One of the concerns is that the anonymity provided by blockchain technology could aid in financial fraud. The most obvious are fraudulent bidding to drive up auction prices and insider trading. In September 2021, Opensea, the largest marketplace for NFTs, revealed that one of its employees had purchased items just before they went on sale on its front page, an action that would amount to a criminal offence. insider.

Many specialist forums talk about the risk of rigged auctions, where an artist or someone they conspire with buys their work for a large sum in order to drive up its price and keep the current auction frenzy alive. This culminated in the suspicion that the owner of a CryptoPunk art series NFT borrowed $500 million in a flash loan – a funding mechanism only available on the blockchain – to buy himself the NFT before returning the loan. ‘money. While this was a clever trick to inflate the price of their art, the move also raised suspicions that NFTs could be a perfect tool for money laundering.

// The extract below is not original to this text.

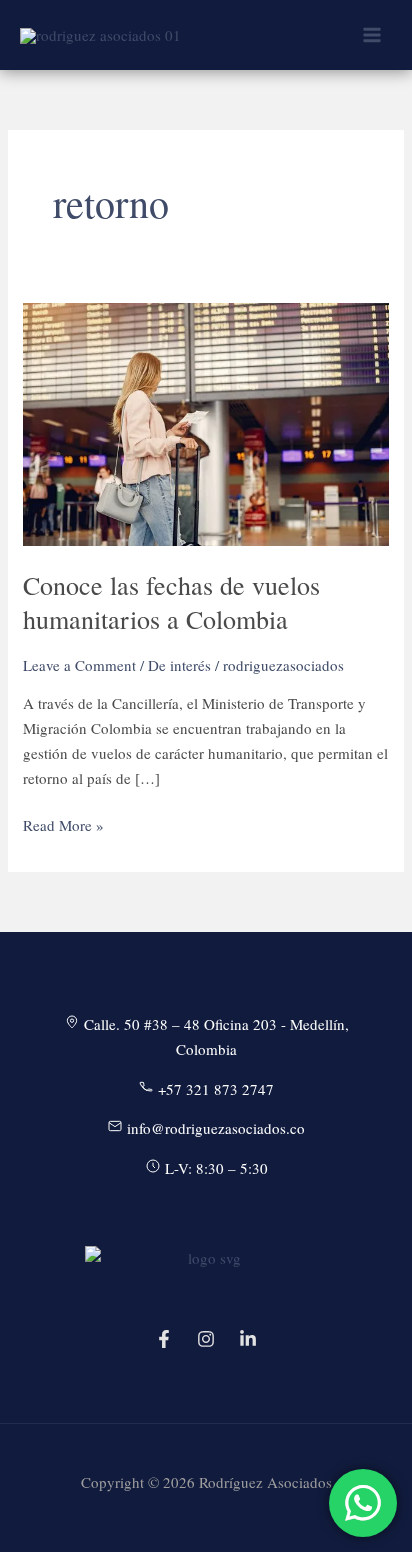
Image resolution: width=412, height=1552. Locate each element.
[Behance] (248, 1339)
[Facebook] (164, 1339)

Interestingly, specialists discovered these suspicious activities because all blockchain transactions are fully accessible to the public. “The famous secrecy of cryptofinance is just an illusion,” says Tessone. “It is based on the principle that users create a large number of wallets containing their assets in order to obfuscate their transactions.” But in fact, many people choose to avoid this option due to transaction costs. And then, of course, there is traceability, adds Tessone: “mathematical analysis of the network can uncover suspicious activity, allowing a person to be traced even if they manage many wallets. This is why scam auctions on NFTs are not actually safe for scammers, contrary to what many commentators say.

Catherine Tucker also cautions us against placing the blame entirely on NFTs, saying that “issues such as insider trading with NFTs are a reflection of underlying user behavior in uncertain environments and Persistent transaction costs I don’t know if it’s correct to put fault on technology At the end of the day, technology is just technology.